Ramona sighed, flipped on the intercom and asked the receptionist to show Marcy in. Standing up to greet her client, Ramona decided this would have to be the last session, convinced as she was she would be unable to break through the barrier Marcy had so carefully and completely erected. Resigned to the futility of the next fifty minutes, Ramona still felt it wouldn’t hurt to try another tack.
Following the usual “How are you, today?” she asked, “What financial arrangements did your husband make for you and Tanya?” Ramona was well aware counselors were not supposed to probe unnecessarily into a client’s financial situation, but this seemed like one of those occasions calling for a breakthrough by whatever means it took. Besides, the question was innocuous enough.
Marcy seemed puzzled. “I really don’t know much about our finances. Willard took care of all that. His attorney contacted me and said something about the will and insurance. I guess there’s more than enough to keep paying the mortgage on the house.”
At this point, Ramona knew she was witnessing a case of clinical depression. She had suspected it much earlier, but today’s session was the clincher. Why else would this woman with a small child show so little interest in how she was going to survive? Perhaps the flatness of tone antedated the plane crash. “Didn’t your husband tell you anything about his financial situation?” she asked.

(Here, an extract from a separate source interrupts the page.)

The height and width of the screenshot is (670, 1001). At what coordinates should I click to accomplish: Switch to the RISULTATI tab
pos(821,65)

Unlike at the two previous sessions, Marcy suddenly began to show a trace of emotion—a dim spark of encouragement for Ramona.
“Willard was always secretive—about everything—or almost everything.” A trace of a wry smile accompanied the statement. “included anything to do with finances, his work, just about anything
he did. He thought I was stupid. I wouldn’t understand. I really wasn’t worth talking to.” There was now emotion enough in her voice, and it expressed unadulterated bitterness.

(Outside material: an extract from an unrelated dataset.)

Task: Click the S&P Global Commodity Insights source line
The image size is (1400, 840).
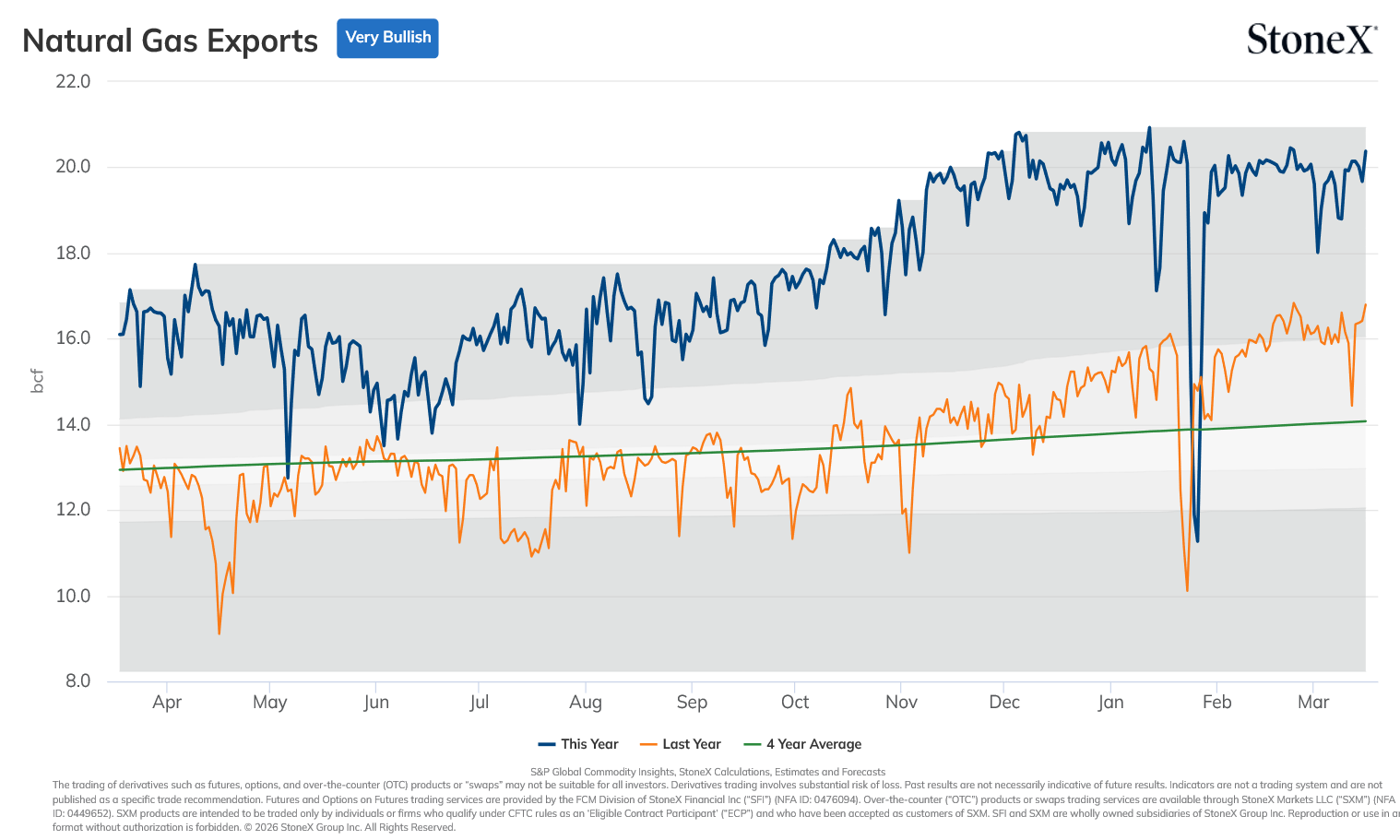Action: pyautogui.click(x=707, y=772)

Ramona rushed in. “So you felt left out?”
“Left out?” The flat tone accompanying Marcy’s earlier responses was now entirely gone. There was a rising inflection as she repeated the question, then added, “He left me out of everything.”
“I’m not sure I understand.”
“He never gave me explanations for anything. When I first knew him, he was always kind and considerate. He gave me the impression he was hanging on to my every word. After we got married, it all changed. He had nothing but contempt for me.”
“Was he abusive?”
“He was nothing but abusive. He specialized in put-downs, especially in front of our friends. Nothing I ever did was right or sensible.”

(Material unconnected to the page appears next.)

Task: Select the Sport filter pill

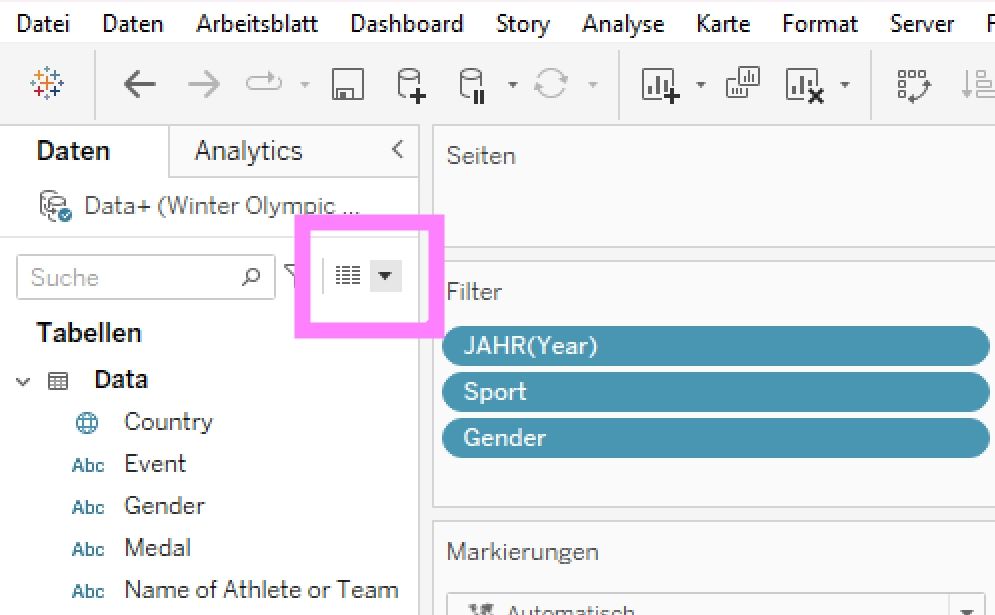Action: (x=714, y=392)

“Was he physically abusive?”
“Some. He backhanded me a couple of times. He really didn’t need to be physical. His verbal abuse cut far deeper, and he really enjoyed making me feel miserable. His specialty was having affairs and then flaunting them—even inviting his girlfriends to the house.” She paused, then added, “So you see, he didn’t keep everything from me.”
Before Ramona could even nod her head in response, the dam broke. “Willard made my life a living hell. And I could see him more and more beginning to treat Tanya the same way he was treating me. The minute he would come into the room, she’d rush over to me and cling to me. Seeing what was happening to her was harder to take than anything else.”
“Did you consider divorce?”
“Definitely. And I told him so. He laughed and said I had absolutely no chance of having even visitation privileges with Tanya. His is one of the most successful law firms in California, and he was ready to bring in top divorce lawyers to oppose me. Knowing him, I was sure he could and would.” Marcy’s eyes were flashing.